Extract to read:
────────

Mang Lon, Manglon, Manglun, Manglön, or Mang Lön a state in the northern Shan states of Myanmar, was formerly the chief state of the Wa people. It is a mountainous territory, including the valleys of the Salween and its tributary the Nam Hka. It had an approximate area of 7770 km² and its estimated population in 1911 was 40,000.

Mang Lon state extended from about 21° 30′ to 23° N., or for 100 miles, along the river Salween, which divided the state into East and West Mang Lon. The inhabitants of East Manglon were Was, while West Manglon was mostly inhabited by Shan people.

History
Nothing is known about the history of Manglon before the nineteenth century. The area had been a kingdom named Jambularattha according to legend.

The first Sawbwa of Manglon was Ta Ang, a Wa leader who became tributary to Hsenwi State in 1814, retaining his hold over the territory. The eastern part of the state was often raided by Wa chiefs of the neighbouring independent Wa States.

────────

Record list:
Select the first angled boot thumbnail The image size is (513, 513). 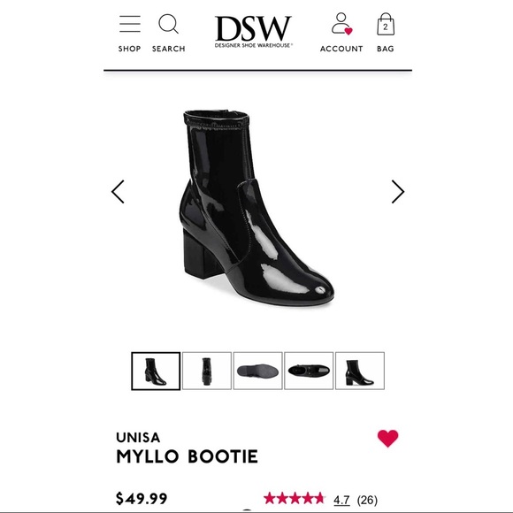pyautogui.click(x=156, y=371)
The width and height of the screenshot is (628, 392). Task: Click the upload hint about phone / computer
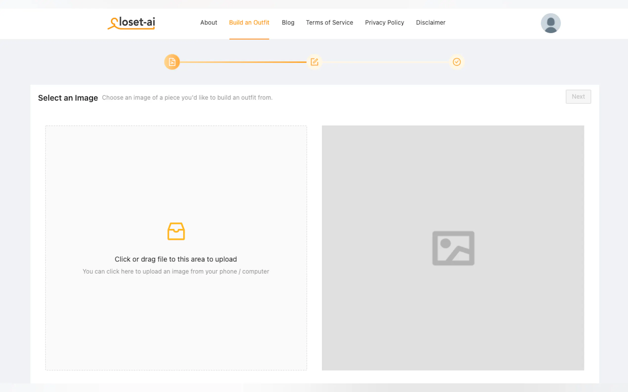click(x=176, y=271)
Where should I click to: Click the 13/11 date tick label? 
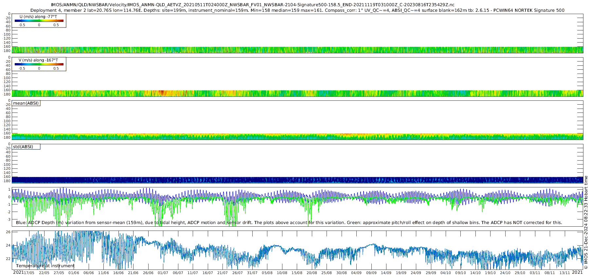point(564,273)
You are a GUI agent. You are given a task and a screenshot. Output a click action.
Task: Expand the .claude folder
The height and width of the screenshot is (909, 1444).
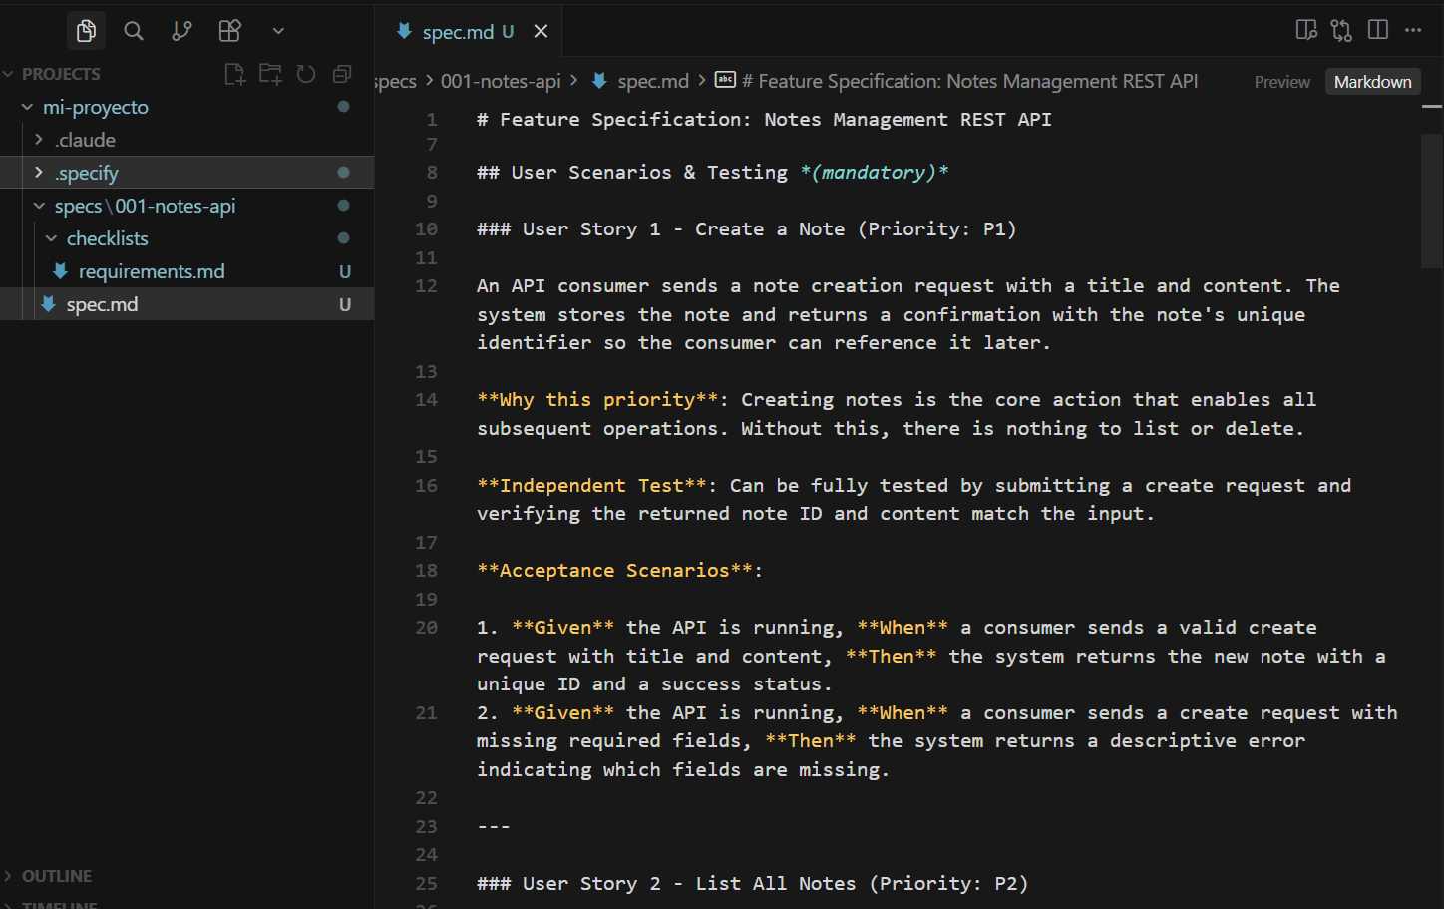pos(85,140)
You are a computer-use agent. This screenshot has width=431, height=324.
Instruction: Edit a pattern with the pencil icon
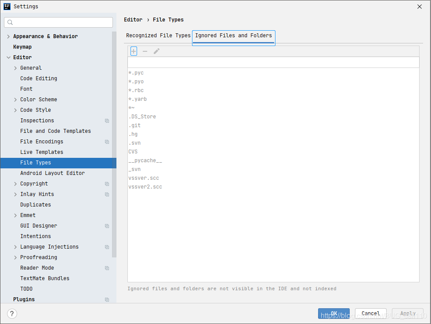(156, 51)
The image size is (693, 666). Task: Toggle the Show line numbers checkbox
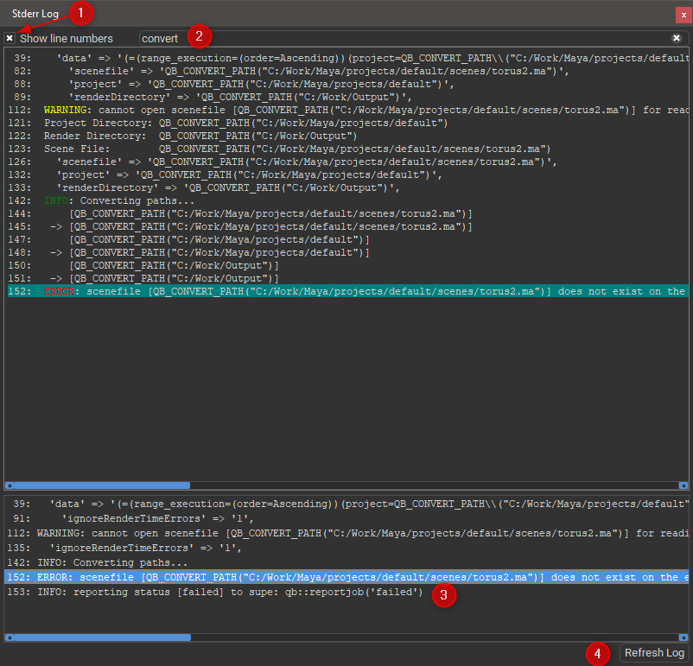coord(10,38)
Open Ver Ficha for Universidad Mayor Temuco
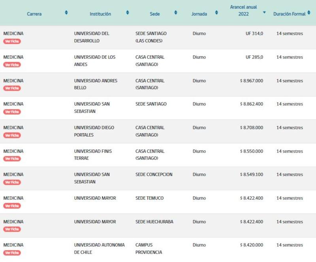Viewport: 316px width, 262px height. pos(12,206)
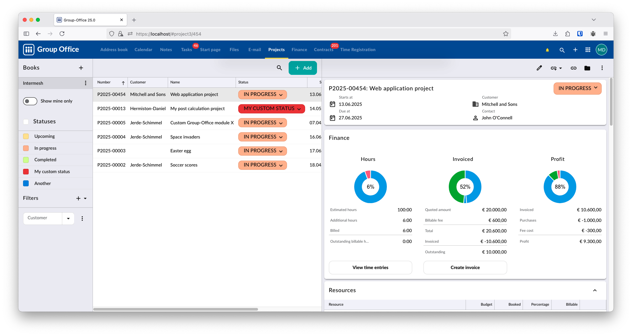632x336 pixels.
Task: Open the Time Registration tab
Action: (x=358, y=50)
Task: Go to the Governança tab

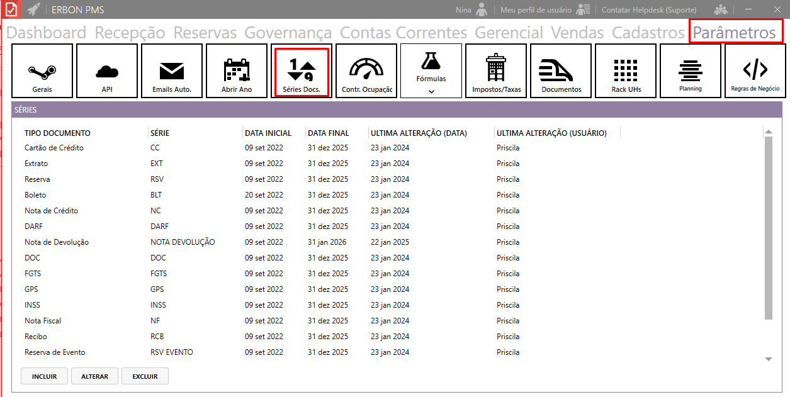Action: pos(288,33)
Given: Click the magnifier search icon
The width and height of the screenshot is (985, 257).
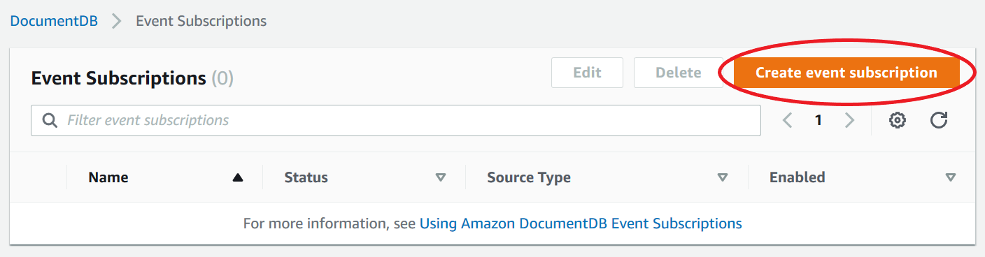Looking at the screenshot, I should (50, 121).
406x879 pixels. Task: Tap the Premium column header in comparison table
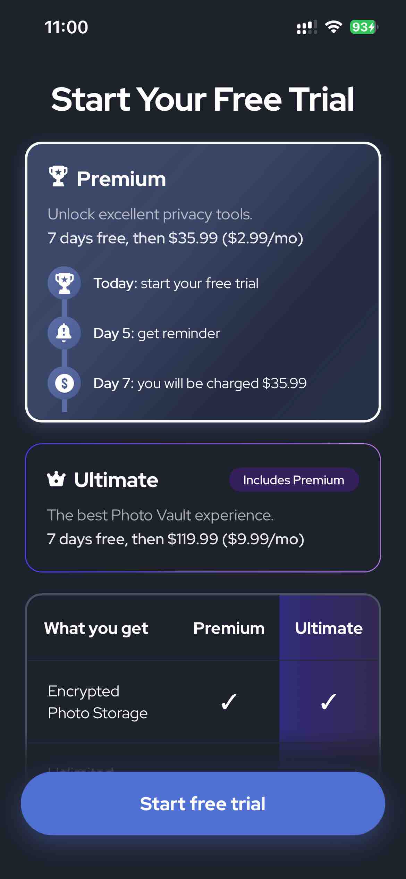point(229,628)
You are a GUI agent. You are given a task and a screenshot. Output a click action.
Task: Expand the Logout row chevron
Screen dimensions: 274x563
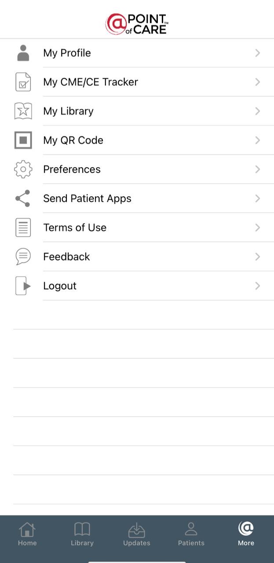[258, 286]
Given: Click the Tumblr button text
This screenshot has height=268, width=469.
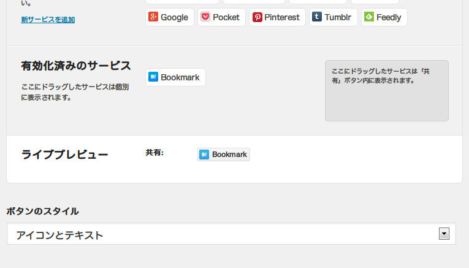Looking at the screenshot, I should click(x=338, y=17).
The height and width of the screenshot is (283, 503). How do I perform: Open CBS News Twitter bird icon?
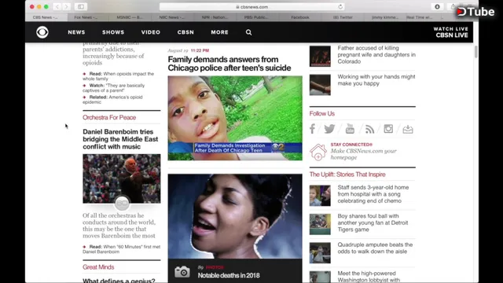[329, 129]
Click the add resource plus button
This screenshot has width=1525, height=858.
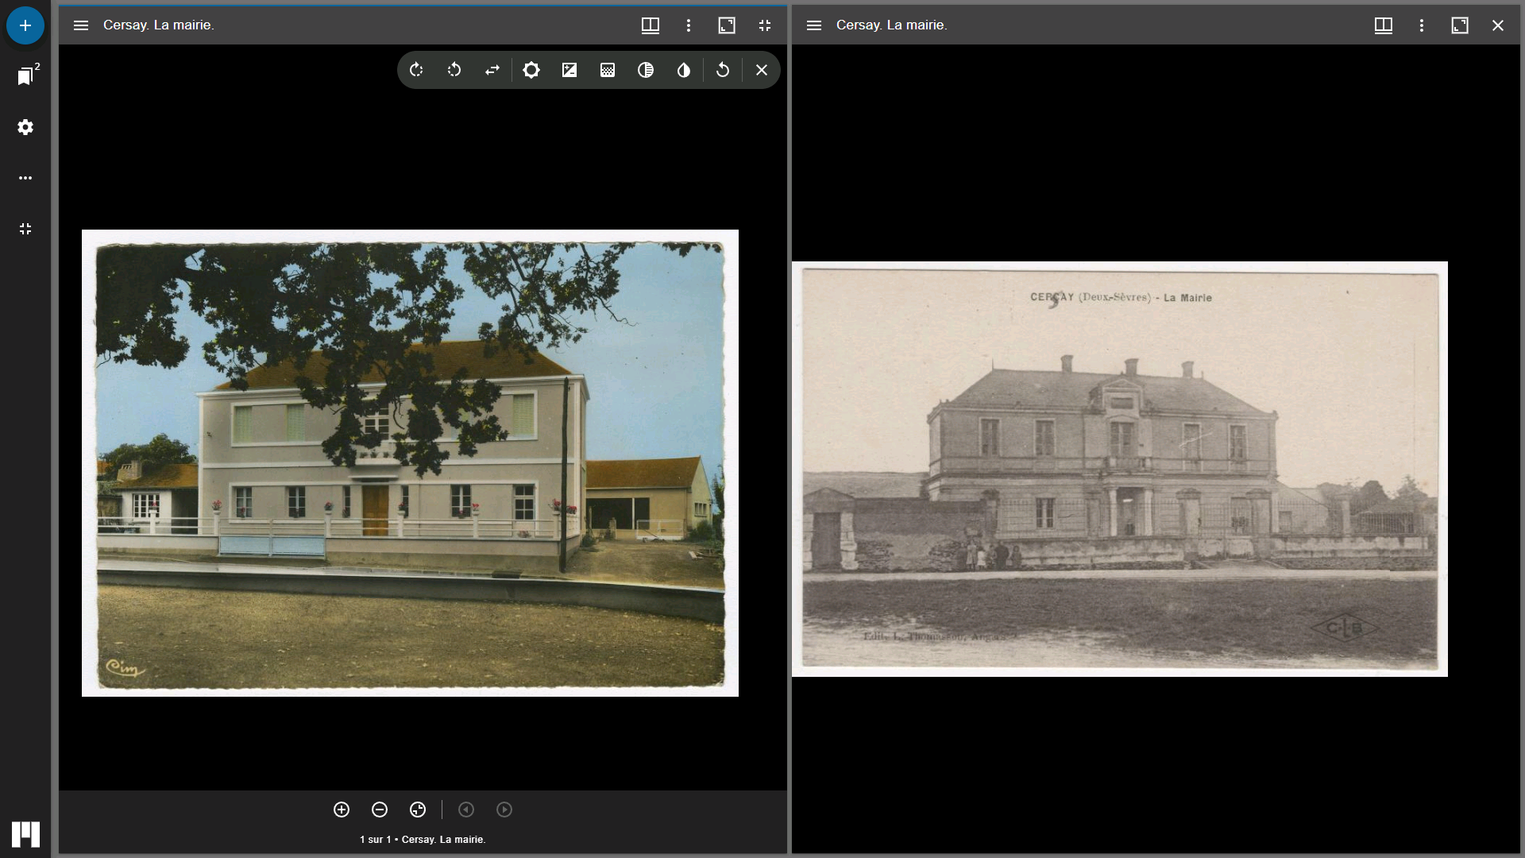[x=25, y=25]
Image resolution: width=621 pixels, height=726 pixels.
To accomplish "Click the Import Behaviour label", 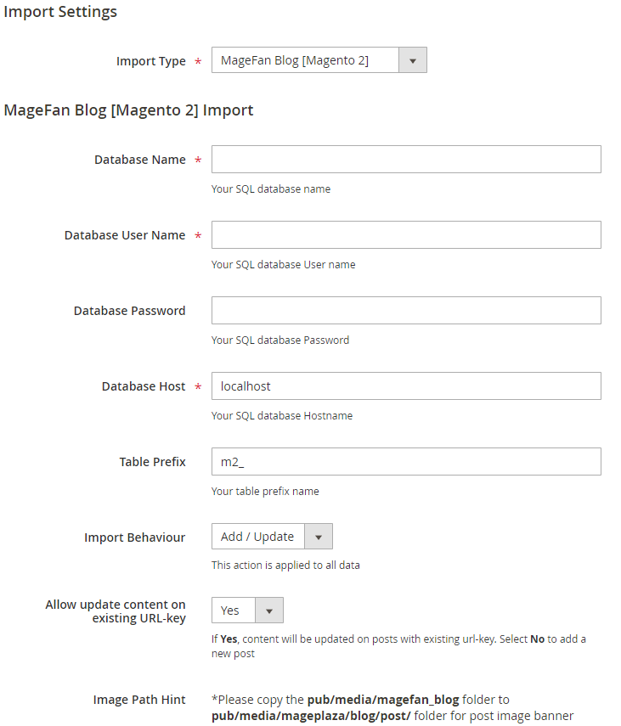I will pos(134,537).

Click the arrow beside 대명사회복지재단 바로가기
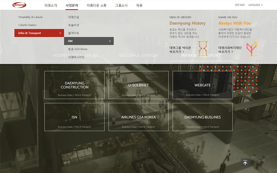coord(232,52)
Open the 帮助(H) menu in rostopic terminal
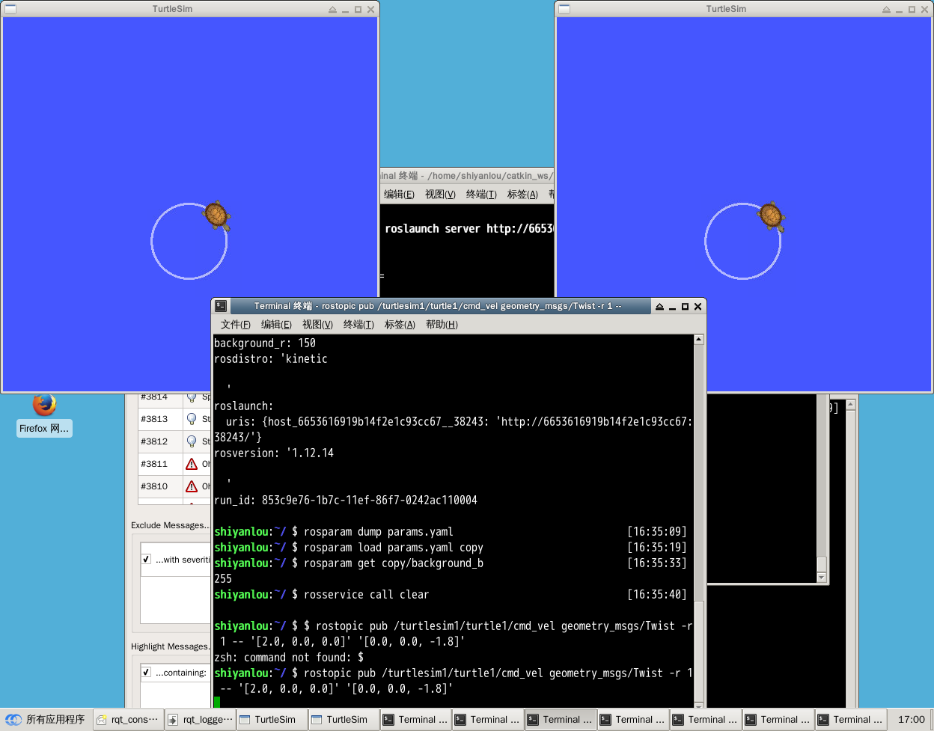 tap(442, 325)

────────

Problem to solve: Could you write the next part of the passage above about Mang Lon, the Shan state, continuing after its sentence on raids by Wa chiefs?

Answer below:
The capital, Takut, was located NE of Pangyang and was perched on a hilltop 6000 feet above sea level. The Sawbwa was a Wa who adopted the style of the Shan rulers. He had control over two substates, Mot Hai to the north and Maw Hpa to the south. The Wa of Mang Lon had given up headhunting, and many professed Buddhism.

Traditionally the adjacent Wa States had been administered by a Sawbwa, a Shan hereditary chief who resided in Mang Lon. In the second half of the 19th century the British authorities in Burma judged the Wa territory remote and of difficult access and, excepting Mang Lon, they left the Wa States without administration, its border with China undefined. That situation suited the Wa well, for throughout their history they had consistently preferred being left alone.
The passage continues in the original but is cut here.